Algo que nunca olvidaré de esta ciudad es que cumplí en ella mi trigésimo aniversario como ser humano. Vamos, ¡que me caían 30 palos! Ese momento cruel, doloroso y jodido de la vida en el que dejas de ser un veinteañero. ¡Y fue un día y una noche imposibles de olvidar porque me pasó de todo! Por la tarde lo empecé a celebrar con Piña. Nos emborrachamos a base de White Russians caseros, en la habita del hostal, con Anita de testigo. El Gran Lebowsky estaría orgulloso, y un tío como él hubiera sido muy bienvenido, por otra parte. Luego ya nos juntamos los cuatro a celebrar el cumple en la viciosa, divertida, animadísima y sonámbula calle de Khao San. Y fue un locura muy entretenida. Resumiendo un poco, yo esa noche la acabé con dos tattoos más en mi cuerpo, con varios insectos fritos en mi estómago, con una herida en mi frente por el ataque del hijo de perra del chucho del tatuador, y con una sonrisa en la boca al acostarme con la sensación de haber pasado un treinta cumpleaños como se debe.
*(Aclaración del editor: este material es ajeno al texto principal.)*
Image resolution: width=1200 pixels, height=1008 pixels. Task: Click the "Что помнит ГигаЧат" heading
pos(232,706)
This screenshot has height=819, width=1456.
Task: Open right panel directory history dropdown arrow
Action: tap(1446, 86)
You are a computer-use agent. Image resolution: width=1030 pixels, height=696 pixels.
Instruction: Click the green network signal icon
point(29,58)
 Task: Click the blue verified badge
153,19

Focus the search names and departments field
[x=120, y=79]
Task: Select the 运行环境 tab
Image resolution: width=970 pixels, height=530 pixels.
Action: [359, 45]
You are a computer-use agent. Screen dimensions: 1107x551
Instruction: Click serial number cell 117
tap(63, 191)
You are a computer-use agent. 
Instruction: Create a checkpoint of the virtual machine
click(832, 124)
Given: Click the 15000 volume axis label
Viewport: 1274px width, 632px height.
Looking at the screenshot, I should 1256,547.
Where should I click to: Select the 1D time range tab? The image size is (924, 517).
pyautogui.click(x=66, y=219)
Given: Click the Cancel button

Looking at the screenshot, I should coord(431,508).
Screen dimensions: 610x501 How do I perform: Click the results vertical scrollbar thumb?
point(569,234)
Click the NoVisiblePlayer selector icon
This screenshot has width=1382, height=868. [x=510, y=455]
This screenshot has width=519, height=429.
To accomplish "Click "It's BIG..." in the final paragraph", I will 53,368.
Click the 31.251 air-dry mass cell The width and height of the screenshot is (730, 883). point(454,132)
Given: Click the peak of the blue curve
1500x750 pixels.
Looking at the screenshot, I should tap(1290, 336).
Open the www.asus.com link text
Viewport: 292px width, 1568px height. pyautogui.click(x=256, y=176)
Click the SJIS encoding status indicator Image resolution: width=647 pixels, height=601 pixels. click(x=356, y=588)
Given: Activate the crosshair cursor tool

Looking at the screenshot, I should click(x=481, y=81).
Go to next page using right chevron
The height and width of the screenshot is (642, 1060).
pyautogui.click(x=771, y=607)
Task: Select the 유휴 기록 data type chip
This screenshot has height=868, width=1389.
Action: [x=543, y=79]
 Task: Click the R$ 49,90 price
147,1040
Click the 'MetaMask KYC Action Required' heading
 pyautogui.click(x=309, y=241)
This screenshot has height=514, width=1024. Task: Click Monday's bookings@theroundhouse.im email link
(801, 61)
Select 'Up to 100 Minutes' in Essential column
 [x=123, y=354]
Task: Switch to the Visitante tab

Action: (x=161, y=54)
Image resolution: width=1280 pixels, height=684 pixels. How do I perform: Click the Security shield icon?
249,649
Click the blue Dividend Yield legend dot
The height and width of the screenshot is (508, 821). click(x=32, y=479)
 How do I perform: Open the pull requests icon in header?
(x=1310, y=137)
Bangkok, una ciudad donde a lo tonto, pasamos bastantes días. Una ciudad a la que cuesta pillarle el punto. Una ciudad que puede parecer muy estresante, agobiante y hasta agresiva de primeras. Pero es un lugar que cuando estás un tiempo te va gustando más y más, y al final, cuando te tienes que ir, sin darte cuenta, ya le has cogido cariño. Y piensas en cuándo volverás. Porque volverás.

Dicho esto, aún así, no tiene la magia de otras partes de Asia.... Y es que nadie ni nada es perfecto. Nadie ni nada lo tiene todo. La manta no es kilométrica, no puede llegar a taparte entero. Cabeza o pies, tú eliges. Locura, diversión y fiesta salvaje... O paz, encanto y espiritualidad. Nosotros, intrépidos afortunados, lo tuvimos todo.